There’s just something about that girl. I can’t quite put my finger on it, but I can’t help but be driven into madness by her. I have always considered myself a gay man, yet this one female among the billions on this earth, she just won’t let me be. It’s not as if she follows me around. To be honest, it’s quite the opposite. But from the very second since I glimpsed her face, she’s been screeching around my head in that angelic voice of hers, and I can’t get enough of her perfectly angry notes for some odd reason.

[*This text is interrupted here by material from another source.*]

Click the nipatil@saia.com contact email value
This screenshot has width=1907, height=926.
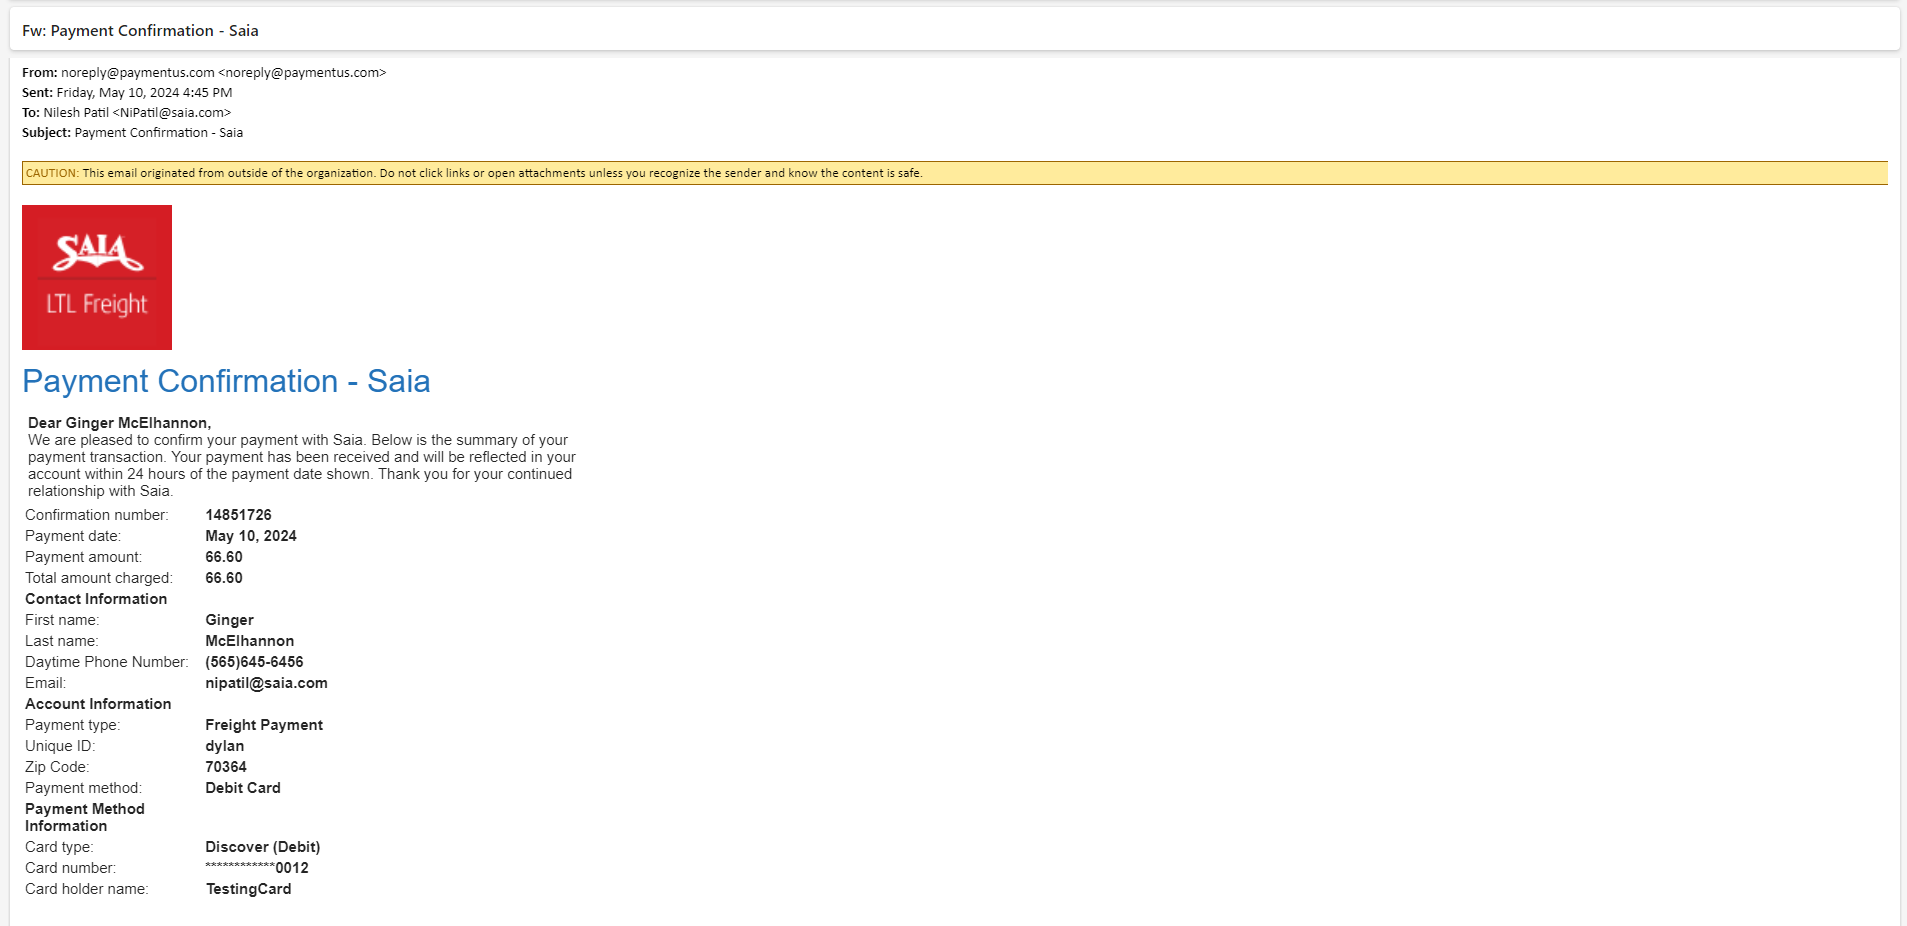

I remember quite vividly the first time we met. Not that we ever introduced ourselves. God, I still don’t even know her name. It was at the town fair, and she was buying ice cream. It was a hot day, and her hair was wet from the water balloon toss. Cool little rivulets of water curved down her slender neck, and my heart melted, dripping off my ribcage to pool at my feet. For half a second, her eyes slid to the left just enough that I imagined her winking at me. My mind flooded open, and my inner eye saw her stripping off that damp t-shirt, letting the strawberry fudge sundae she held drip down her neck in the heat, down her chest and caressing her curves just so. She licked a bit at the corner of her mouth, an invitation, smiling seductively and murmuring to me. “What the Hell are you staring at, Nate?” she asked, suddenly speaking in a harsh male voice. The vision was gone, another heat shimmer lost in the crowd. My boyfriend punched my arm and she gave me an incredulous look before turning to her friend and walking off. I ran.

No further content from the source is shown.